Su proyecto y su cálculo pertenecen a la ingeniería estructural, siendo numerosos los tipos de diseños que se han aplicado a lo largo de la historia, influidos por los materiales disponibles, las técnicas desarrolladas y las consideraciones económicas, entre otros factores. Al momento de analizar el diseño de un puente, la calidad del suelo o roca donde habrá de apoyarse y el régimen del río por encima del que cruza son de suma importancia para garantizar la vida del mismo.

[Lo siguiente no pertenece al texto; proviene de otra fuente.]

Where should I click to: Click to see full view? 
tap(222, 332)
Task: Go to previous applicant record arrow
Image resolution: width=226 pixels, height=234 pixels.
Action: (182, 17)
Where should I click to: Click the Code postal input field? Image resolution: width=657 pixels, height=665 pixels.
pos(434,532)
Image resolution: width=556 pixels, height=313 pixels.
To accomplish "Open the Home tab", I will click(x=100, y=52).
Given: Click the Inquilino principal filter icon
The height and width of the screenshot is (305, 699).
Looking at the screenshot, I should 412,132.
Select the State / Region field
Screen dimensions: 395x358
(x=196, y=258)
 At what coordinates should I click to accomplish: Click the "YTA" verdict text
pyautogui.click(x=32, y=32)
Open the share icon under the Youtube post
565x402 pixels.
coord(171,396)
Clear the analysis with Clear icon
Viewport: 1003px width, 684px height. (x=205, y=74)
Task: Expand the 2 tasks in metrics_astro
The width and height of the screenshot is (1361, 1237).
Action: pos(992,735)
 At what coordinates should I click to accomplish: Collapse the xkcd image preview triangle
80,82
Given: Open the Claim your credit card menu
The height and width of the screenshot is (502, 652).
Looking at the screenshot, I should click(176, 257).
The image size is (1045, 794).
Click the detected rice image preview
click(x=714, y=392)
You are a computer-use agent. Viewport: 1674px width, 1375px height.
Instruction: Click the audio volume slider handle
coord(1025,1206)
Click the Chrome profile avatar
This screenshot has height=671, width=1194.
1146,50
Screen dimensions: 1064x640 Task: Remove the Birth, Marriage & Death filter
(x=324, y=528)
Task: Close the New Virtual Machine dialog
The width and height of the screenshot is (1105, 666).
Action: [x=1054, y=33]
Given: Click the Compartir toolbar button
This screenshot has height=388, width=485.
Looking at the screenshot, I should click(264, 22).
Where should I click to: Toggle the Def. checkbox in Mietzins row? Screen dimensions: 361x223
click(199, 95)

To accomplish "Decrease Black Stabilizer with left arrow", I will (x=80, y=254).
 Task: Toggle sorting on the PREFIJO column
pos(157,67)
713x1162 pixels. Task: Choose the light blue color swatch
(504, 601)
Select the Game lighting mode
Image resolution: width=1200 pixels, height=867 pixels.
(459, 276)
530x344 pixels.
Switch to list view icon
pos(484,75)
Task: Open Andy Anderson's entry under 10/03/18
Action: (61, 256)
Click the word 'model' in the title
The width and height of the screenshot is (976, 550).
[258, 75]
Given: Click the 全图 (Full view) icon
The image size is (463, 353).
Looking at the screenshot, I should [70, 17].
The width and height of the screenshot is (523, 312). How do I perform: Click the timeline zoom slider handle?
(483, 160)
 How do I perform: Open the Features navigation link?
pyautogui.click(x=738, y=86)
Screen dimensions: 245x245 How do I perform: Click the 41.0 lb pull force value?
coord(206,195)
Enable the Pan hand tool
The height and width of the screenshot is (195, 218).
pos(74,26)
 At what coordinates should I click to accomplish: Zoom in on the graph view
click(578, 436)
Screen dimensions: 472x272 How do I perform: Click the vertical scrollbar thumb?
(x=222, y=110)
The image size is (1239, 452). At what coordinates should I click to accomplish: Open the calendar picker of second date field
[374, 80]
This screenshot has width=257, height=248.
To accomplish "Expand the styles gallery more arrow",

La infraestructura de un puente está formada por los estribos o pilares extremos, las pilas o apoyos centrales y los cimientos, que forman la base de ambos. La superestructura consiste en el tablero o parte que soporta directamente las cargas y las armaduras, constituidas por vigas, cables, o bóvedas y arcos que transmiten las cargas del tablero a las pilas y los estribos.
Para designar su función se dirá: puente para carretera, puente para ferrocarril, puente móvil
La palabra viaducto se reserva para los puentes largos, con frecuencia de claros prolongados, y altura constante.
Un puente se divide en tramos, separados por las pilas y que terminan en los estribos.
Un puente es una estructura destinada a salvar obstáculos naturales, como ríos, valles, lagos o brazos de mar; y obstáculos artificiales, como vías férreas o carreteras, con el fin de unir caminos de viajeros, animales y mercancías.